Data for analysis
↓

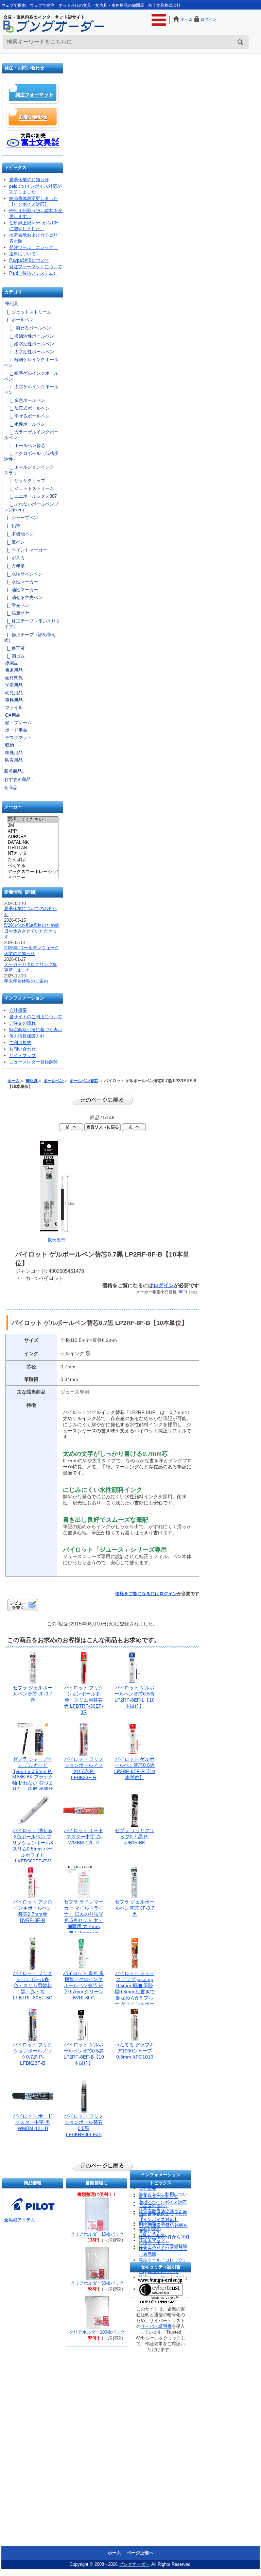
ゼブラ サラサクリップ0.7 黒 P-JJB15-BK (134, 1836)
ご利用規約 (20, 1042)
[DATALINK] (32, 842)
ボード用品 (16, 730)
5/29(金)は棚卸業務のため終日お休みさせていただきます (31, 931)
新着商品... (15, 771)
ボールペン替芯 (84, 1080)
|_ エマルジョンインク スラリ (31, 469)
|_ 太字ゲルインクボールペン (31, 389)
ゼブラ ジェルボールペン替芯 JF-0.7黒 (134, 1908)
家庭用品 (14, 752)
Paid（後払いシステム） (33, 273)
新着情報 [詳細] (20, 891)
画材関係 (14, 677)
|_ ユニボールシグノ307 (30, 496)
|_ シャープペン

↑
↓

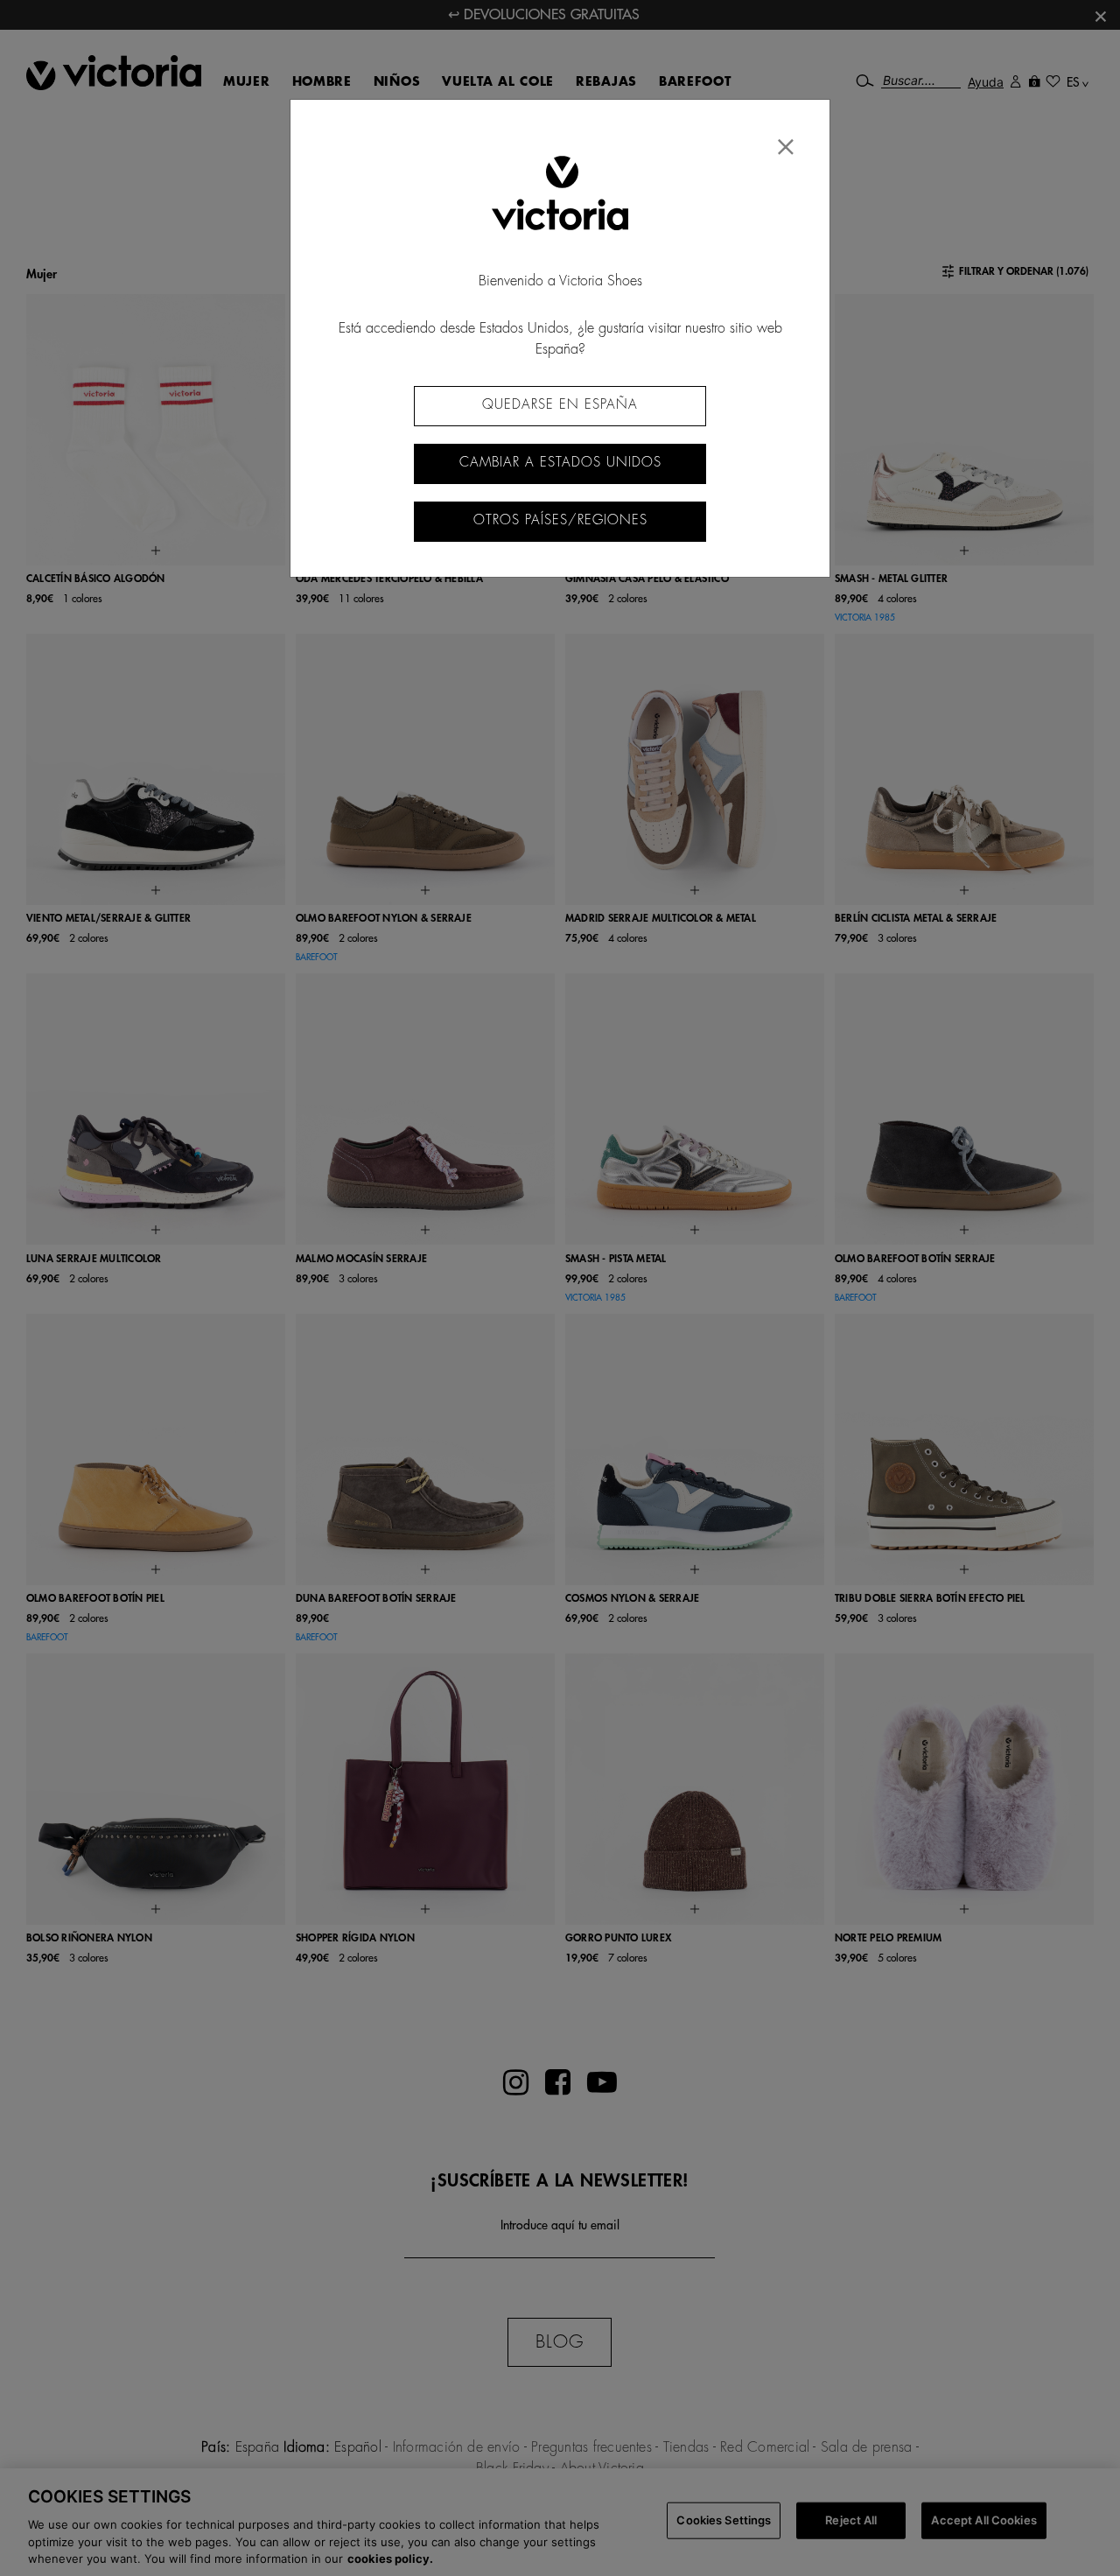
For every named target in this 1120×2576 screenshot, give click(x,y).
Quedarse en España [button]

↑

To do
Only the lines above starting with the one with "For every named" and going through the one with "Quedarse en España [button]" are to be copied, word for word and with both ends kept.

Your solution
For every named target in this 1120×2576 screenshot, give click(x,y).
Quedarse en España [button]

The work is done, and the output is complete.